A ideia do Presépio Vivo surgiu "espontaneamente" durante a festa das Solhas, quando Fernando Borlido -o ensaiador de todas as peças que têm sido representadas em Lanhelas nos últimos tempos-, se lembrou de a propor à junta que a acolheu de imediato.
Uma grande vontade das pessoas em se juntarem e trabalhar em prol da freguesia, nomeadamente as senhoras, contagiou a própria junta que iniciou os contactos no intuito de começar os preparativos, nomeadamente a confecção dos fatos na sede da Junta, acabando por resultar no ressuscitar dos velhos serões, em que o "convívio" era um ponto forte.
"Já me doem os rins", referiu uma das costureiras voluntárias dos arranjos das vestes dos figurantes sentada junto a uma máquina de coser, dando à perna e apontando a agulha, porque "são metros e metros de tecidos" para arranjar, oferecidos dor diversas empresas e particulares.

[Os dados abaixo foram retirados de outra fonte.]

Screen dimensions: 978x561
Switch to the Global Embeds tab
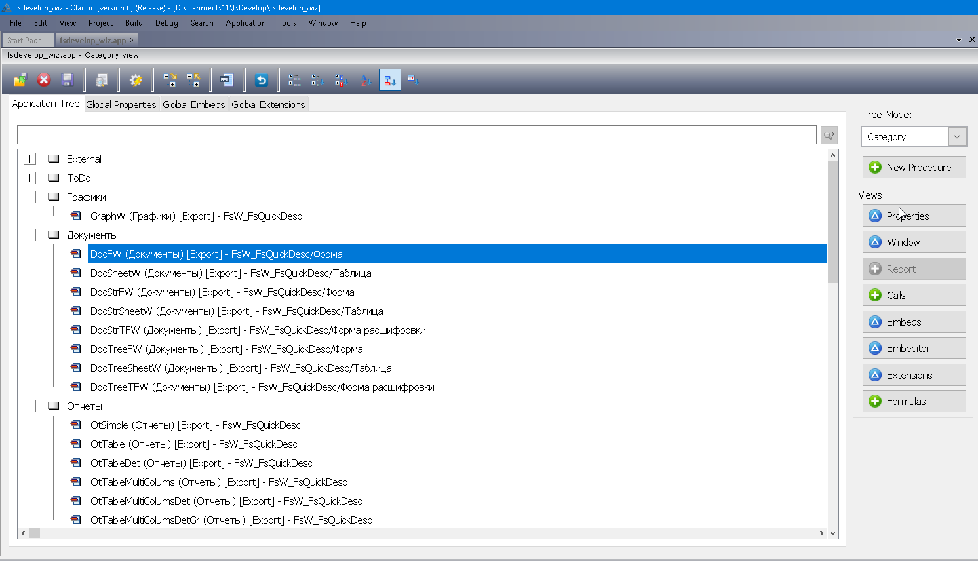[x=193, y=105]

Inicialmente duas vezes por semana, mas com o apertar das datas, o trabalho passou a ser quase diário -"até chegando a vir para cá ao Domingo"-, mas "se a gente não faz nada, não há mesmo nada aqui", realçou Maria Rosa Correia, cabendo-lhes ainda trazer as linhas com que costuravam.
"Temos ido buscar panos a Viana do Castelo, Caminha e Cerveira, mesmo a chover" acrescentou outra das costureiras, a Lídia, das roscas.
O burro e os cavalos vêm de Cerveira, as vacas de Vilar de Mouros e as ovelhas da própria freguesia, sendo coincidência que uma delas tenha acabado de parir, pelo que os filhotes vão ser já utilizados no presépio.
Fernando Borlido mostrava satisfação pela adesão verificada, dando como exemplo um dos habitantes que se foi inscrever como figurante, mas fez questão de o fazer também em relação ao seu cão, o que não constituiu qualquer óbice.
Admitiu que "está a dar muito trabalho", mas só pelo entusiasmo revelado por todos quantos aderiram a este projecto, "já valeu a pena".
Só esperamos que neve…", este é o desejo unânime de todos quantos estão envolvidos neste projecto, tendo como único receio a chuva, uma companhia sempre indesejável.